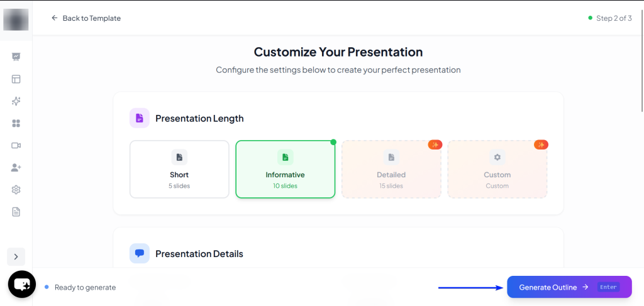Open the chat support bubble
Screen dimensions: 644x306
click(21, 285)
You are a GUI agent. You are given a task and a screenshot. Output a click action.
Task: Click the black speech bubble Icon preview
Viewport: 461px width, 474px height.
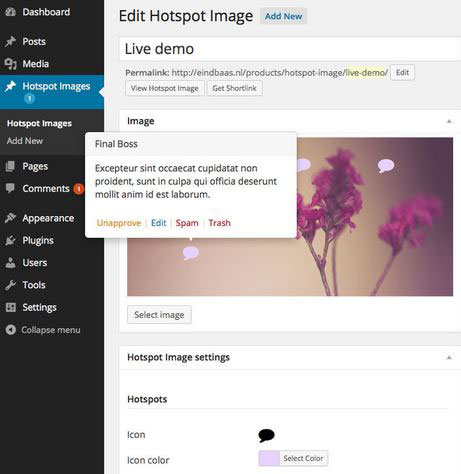point(266,435)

┄┄┄┄┄┄┄┄┄┄

Every line from the one containing "Task: Click the" to the last line of the material must be returned exactly. Leave out any pictures.

● **OUTPUT OF THE EXERCISE**:
Task: Click the black speech bubble Icon preview
Viewport: 461px width, 474px height.
point(266,435)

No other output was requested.